Monday, April 04, 2022

Monthly Top Ten: March 2022

1. camp.o.rama instagram. (https://www.instagram.com/camp.o.rama/). Londoner Myles Lester describes his Instagram as a mixture of "high and low camp and everything in between." He pays homage to some typical gay icons to teach the children. But his Brit base means he has plenty to teach me. If you were already aware of Cilla Black's "All Night Long" from her 1983 Christmas special, featuring children attempting The Robot but achieving...something else, then you're one up on me.

2. The 2022 Society for Cinema and Media Studies virtual conference. We were crushed that we couldn't meet in Chicago. But the conference platform (where you could leave messages, start polls, upload files, etc.) was a model for how to pull off a virtual conference. Some vestige of it should remain when (when!) we return in person.

3. Hash browns. Their simple structural integrity is welcome on the east coast where canned potatoes in a sea (literally) of unpredictable vegetables (especially yucky-ass green peppers and oppressive onions) are apparently the norm with breakfast.

4. Tony's Chocolonely 32% milk chocolate caramel sea salt. Godawful name. But so transcendent that I long to try this Dutch confectionery's plain ole milk chocolate. Even sweeter, the company strives to make all chocolate 100% slave free. More here.
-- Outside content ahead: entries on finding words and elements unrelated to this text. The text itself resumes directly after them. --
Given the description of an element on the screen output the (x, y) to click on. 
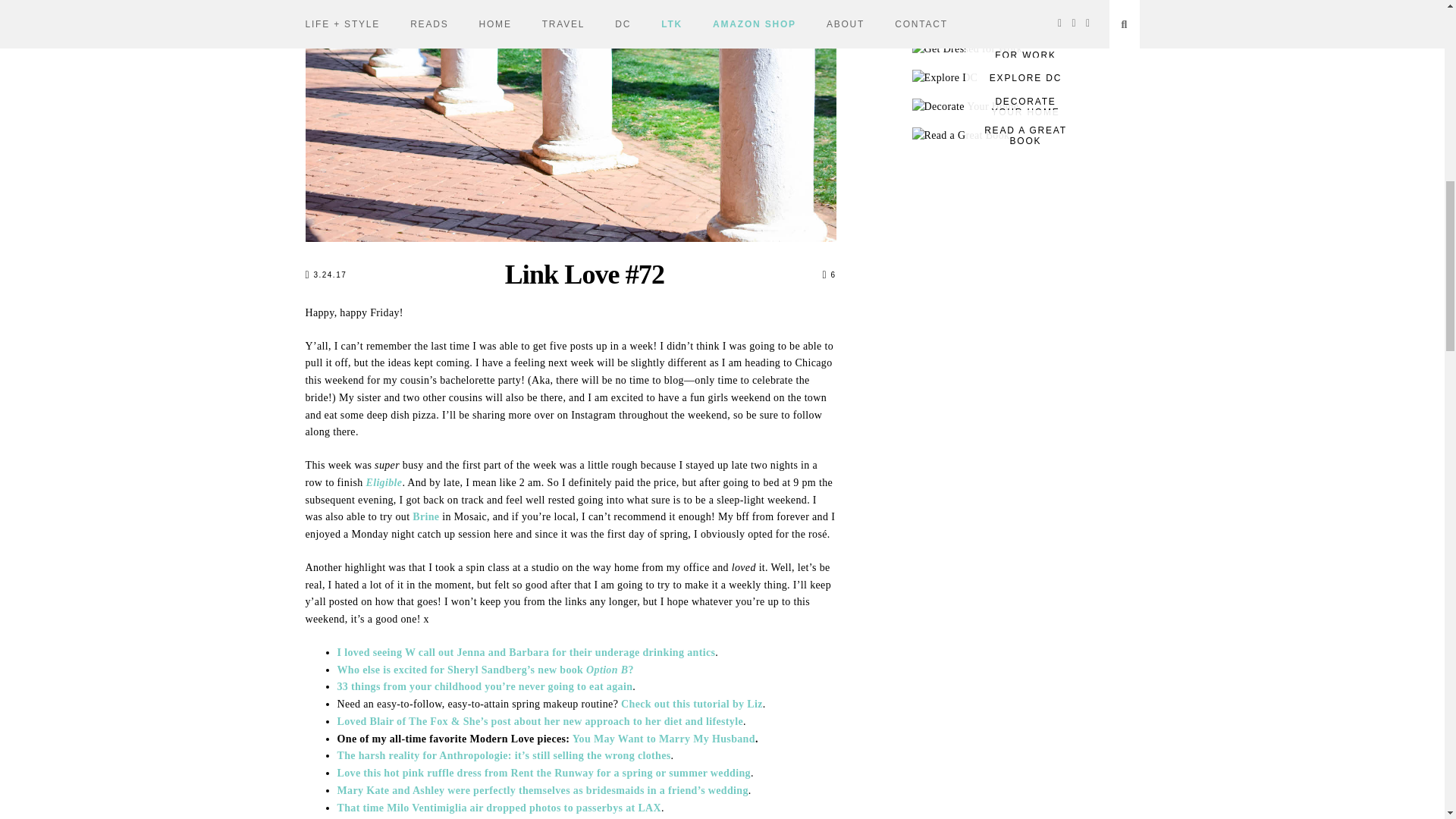
6 (828, 275)
Eligible (383, 482)
Check out this tutorial by Liz (691, 704)
You May Want to Marry My Husband (663, 738)
Brine (425, 516)
Given the description of an element on the screen output the (x, y) to click on. 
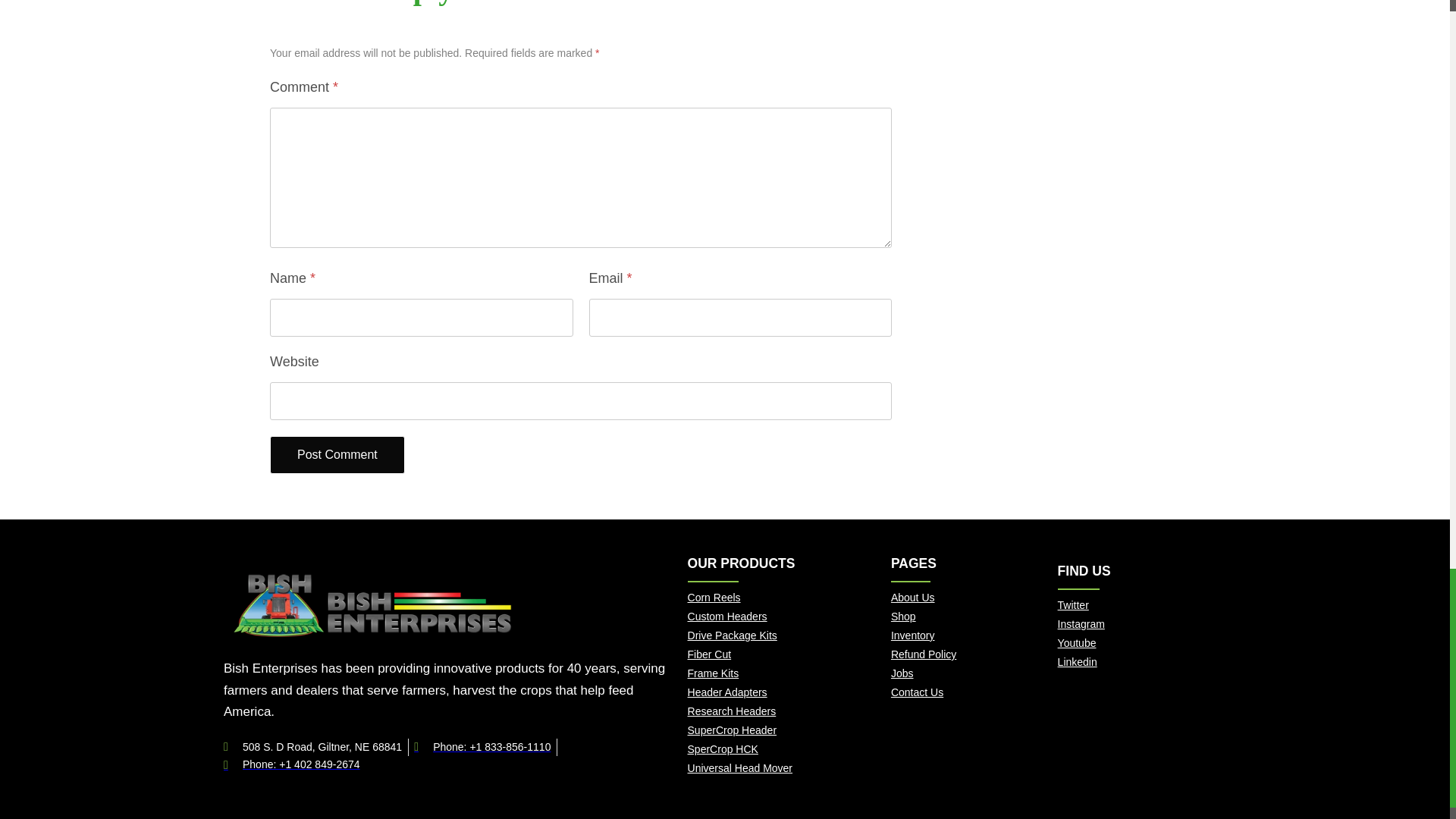
Post Comment (336, 454)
5. The Righteous Gemstones, Season Two (created by Danny McBride) (HBO Max). A bit too broad this time out. And Kelvin Gemstone's muscleman side cult subplot was a disaster. But Eric André as oily televangelist Lyle Lissons owns the best line of the series. To Joe Jonas playing himself at a groundbreaking ceremony: "Get your Christian ass up here!"

6. Servant, Season Three (created by Tony Basgallop) (Apple TV). The most streamlined season of this scary, wacky series. The creators are right to have Season Four be the last. Nevertheless, each episode still feels like it's about to jump the shark when a twist worthy of executive producer and occasional director M. Night Shyamalan recalibrates the entire edifice.

7. The Lost Leonardo (Andreas Koefoed, 2021). An infuriating documentary on the Salvator Mundi which brought out the Judge Judy in me. Imagine these questions in her vice-like voice: Where exactly did this painting come from? Did you or did you not deem it to be a Leonardo?

8. Henry James, The Turn of the Screw. My very first James! And I much preferred the film adaptation The Innocents (Jack Clayton, 1961). 

9. Jess Conrad: This Pullover (Jasmine, 2022). The idea that pre-Beatles early-1960s popular music was a vast wasteland has been debunked so thoroughly that it's refreshing to encounter an act that bears out the thesis. The title track from this recent compilation was voted the World's Worst Record on Kenny Everett's Capital Radio show in 1977 and it just might be: bottom-of-the barrel teen idol tissue paper with no camp escape valve discernible. Later, Conrad showed up in The Great Rock 'n' Roll Swindle (Julien Temple, 1980) presumably to take up his place in a time-honored tradition.

10. Big Thief: Dragon New Warm Mountain I Believe In You (4AD, 2022). As always with this band, it starts out a bit too contained, a bit too Apollonian. Then the title track pauses your treadmill of a day as chief Thief Adrianne Lenker accesses the provisional calm in Yoko Ono's "Mrs. Lennon" and your favorite non-"Sara" Steve Nicks track off Tusk. At which point the entire album opens up and honors an outfit Wiki describes as "an American indie rock band with folk roots based in Brooklyn, New York." Far more consistent than Tusk and the best album of the year so far.